วันพฤหัสบดีที่ 3 ธันวาคม พ.ศ. 2552

Mortgage Financing: Beware of Predatory Lenders

In November 2005, Montgomery County, Maryland's county council enacted legislation to expand the categories of discriminatory lending activities associated with discriminatory housing practices and increased the maximum fine for such activities from $5,000 to $500,000. The council sited practices such as charging inordinate amounts for prepayment penalties, points, and fees; steering borrowers toward more expensive mortgages; and refinancing existing mortgages with new ones that borrowers will not be able to pay on the basis of income or credit card.

Predatory lenders typically target what they call the lower-quality mortgage market, where people seek stained with their credit history to borrow money for homes in neighborhoods less attractive, which means that it is often minorities such as African-Americans and Hispanics, the victims of predatory lending practices.

However, in February 2006, the American Financial Services Association (AFSA), the decision stood,the argument that only the state has adopted the power law on mortgage obligations - even if the agency did not go, the more challenging unfair and discriminatory lending practices. The new law come into force should be in the second week of March, but the mortgagee lawyers persuaded a judge to delay the new law, up to a hearing. And "yet to be decided whether the law in Montgomery County will remain in the books.

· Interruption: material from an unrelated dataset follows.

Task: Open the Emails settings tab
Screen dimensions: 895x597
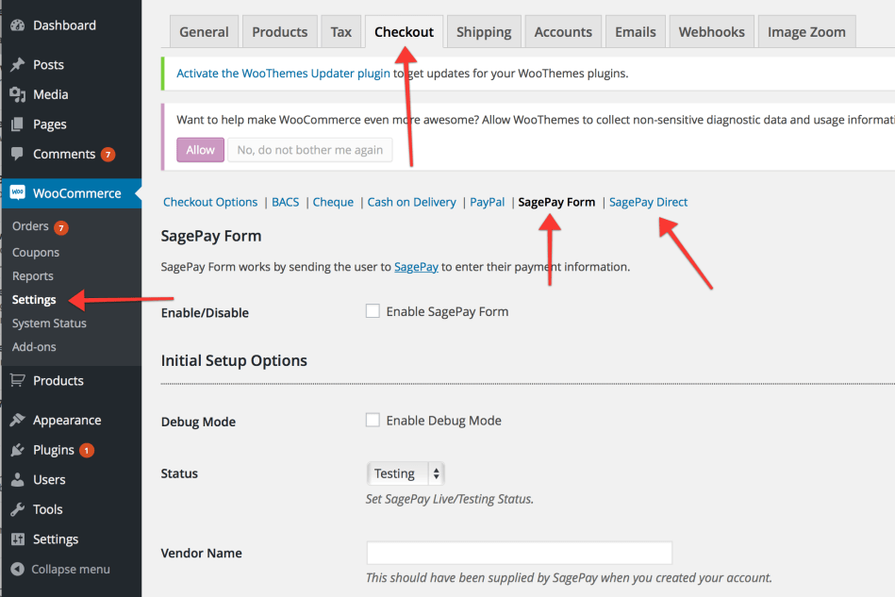Action: pyautogui.click(x=635, y=32)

Regardless of the outcome of the Montgomery County, butpredatory lending practices are illegal in most states. The Center for Responsible Lending describes a number of these practices on its website. Some of them include loans mirrors in which the borrower a loan, often repeated, and refinance for the sole purpose of generating new fees for the bank. Another common practice is that borrowers purchase also emphasized things like life insurance, credit or other products - again, primarilygenerate more revenue for the creditors.

The end result is that banks are not a lot of money by levying additional charges for borrowers who can least afford it, the borrower or the American dream, ownership would be housing, or worse, by a possible exclusion.

As the slowing property market and rising interest rates, is more important than ever to an informed consumer. Learning the BasicsMortgage, so you know, if you are not too many things on a loan or required. Take a look around to see what is available, make sure that you are comfortable with the payment of the loan because the amount you must pay for many years.